A year later he quit university to become a monk. "I became increasingly unsatisfied. No matter how much beer I drank, how many women I slept with, or what my grades were — nothing hit the spot." He headed off to northern India and spent 10 years living in monasteries in Nepal, India, Tibet and Russia. "People have a rather romantic view of monastic life. The idea of a month away from all the hassles in life sounds appealing. But then what? The one and only thing you have to look at is yourself."
Puddicombe was ordained as a Buddhist monk at a monastery in Russia and started teaching in Moscow. Oil firm BP asked him to work with staff. "Not everyone was comfortable with the 'bald-headed guy in a skirt thing'. I couldn't help thinking that there must be a more accessible way."

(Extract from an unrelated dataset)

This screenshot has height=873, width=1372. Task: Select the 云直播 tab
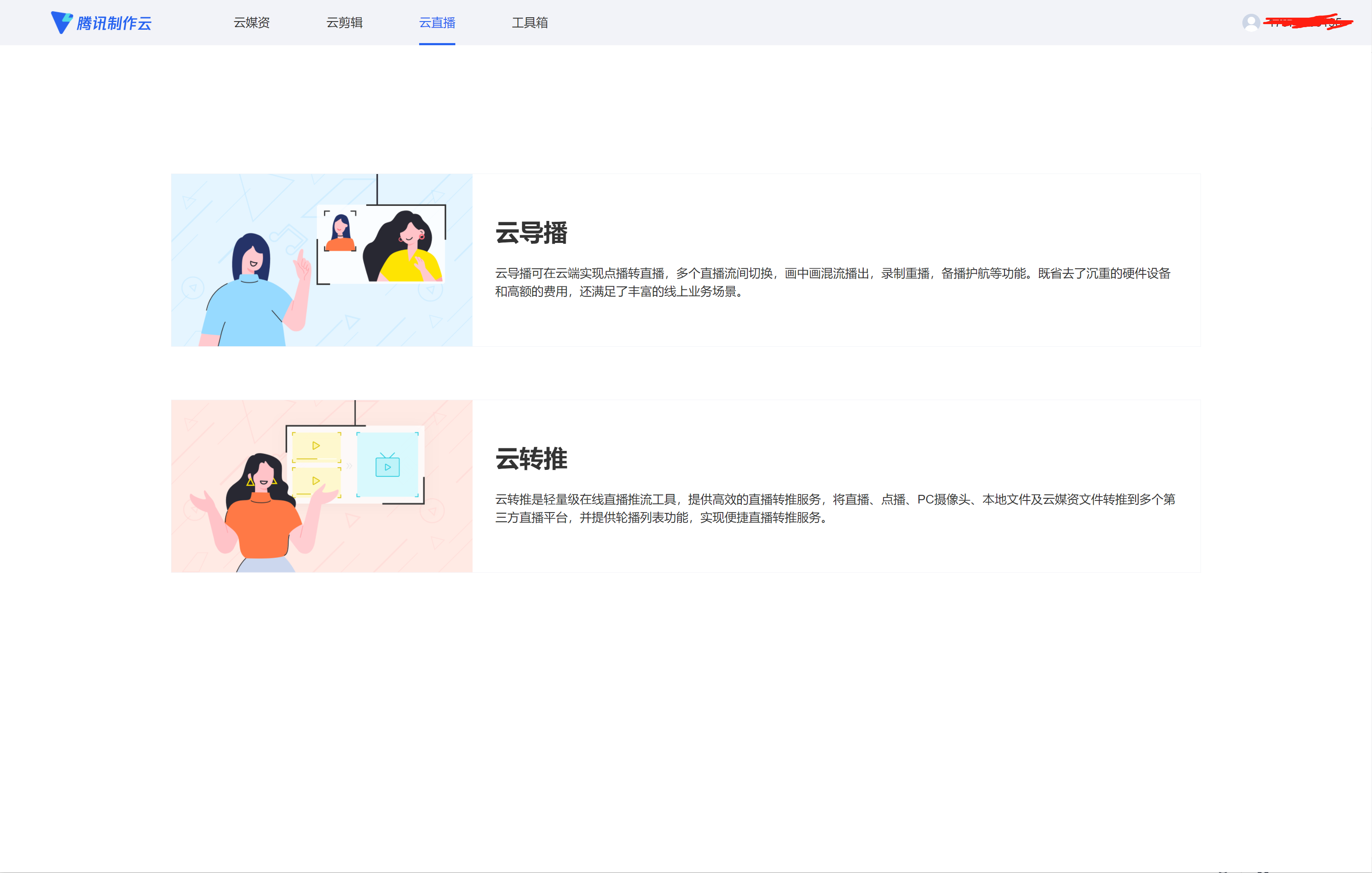[x=437, y=23]
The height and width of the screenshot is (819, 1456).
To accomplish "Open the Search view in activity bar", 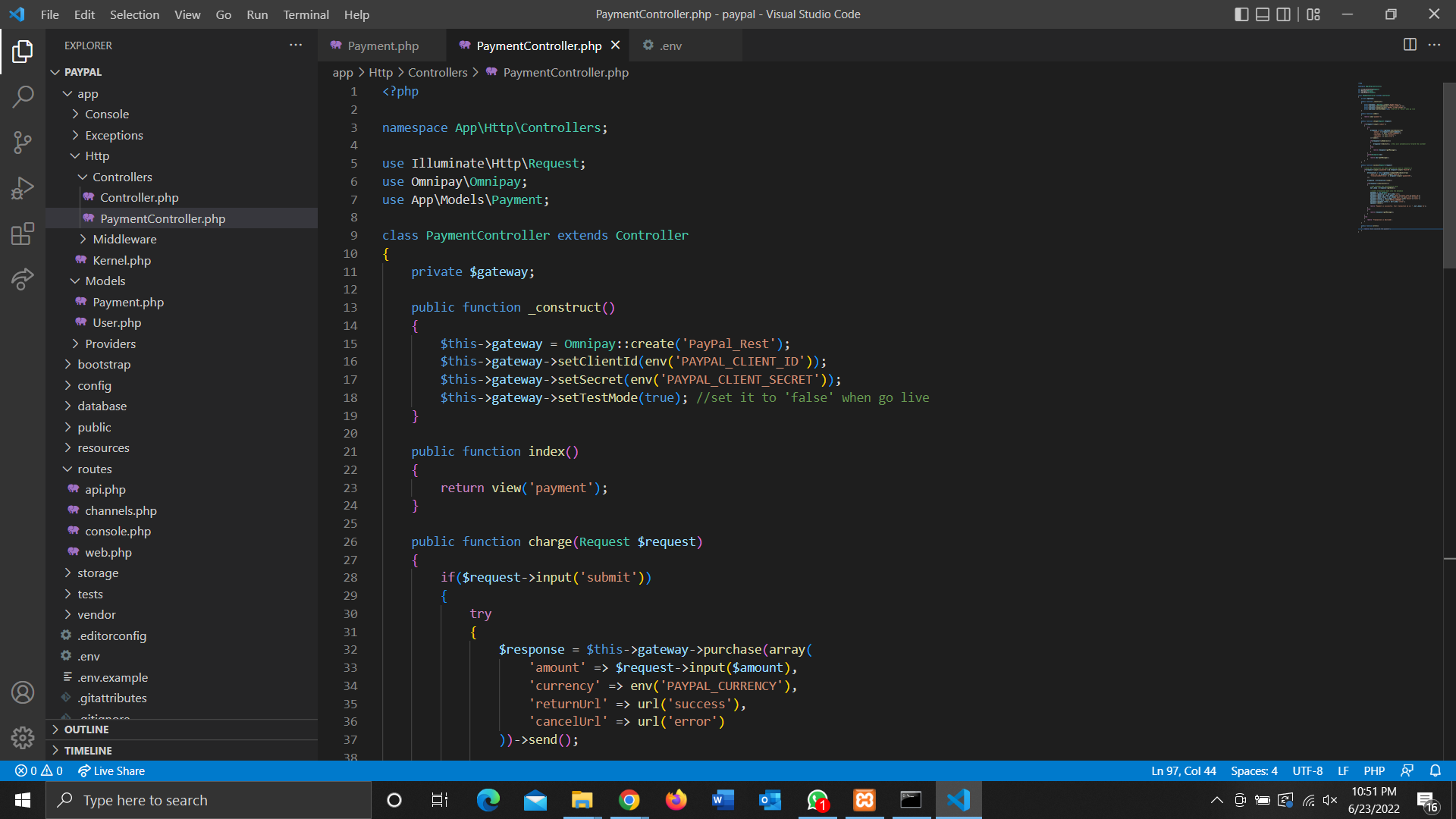I will [x=23, y=97].
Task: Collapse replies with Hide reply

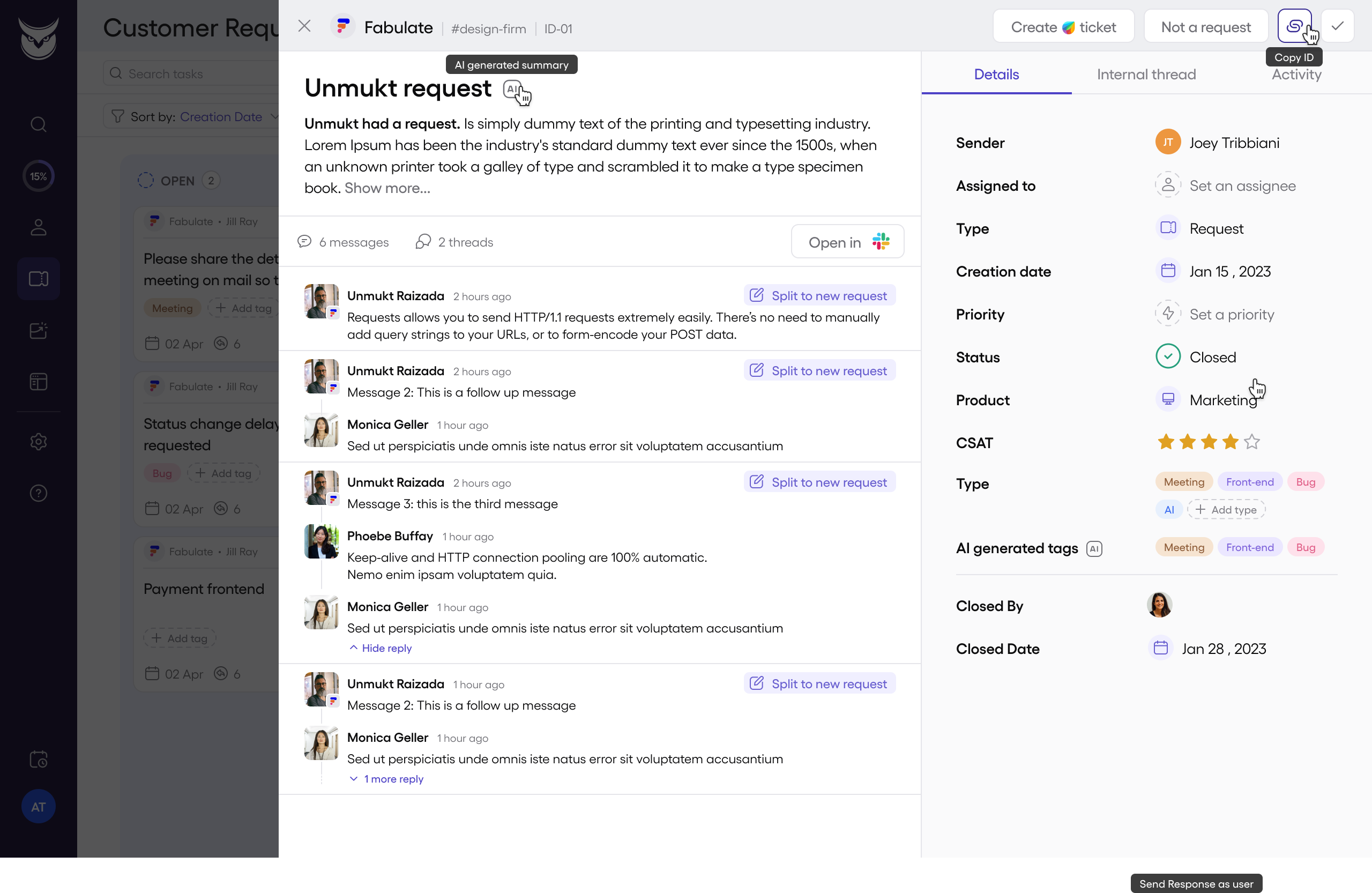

He returned to London — he lives in Islington with his girlfriend — as a lay-person and became involved in the move to incorporate meditation into mainstream healthcare. "I became registered as a clinical meditation consultant with the UK Healthcare Commission."
For Puddicombe, meditation is about being aware in the moment. Rather than letting the mind wander off worrying, why not notice what it feels like to actually drink a cup of tea? Being given 10 minutes to do nothing every day is unique, he boasts. "There really is nothing quite like it."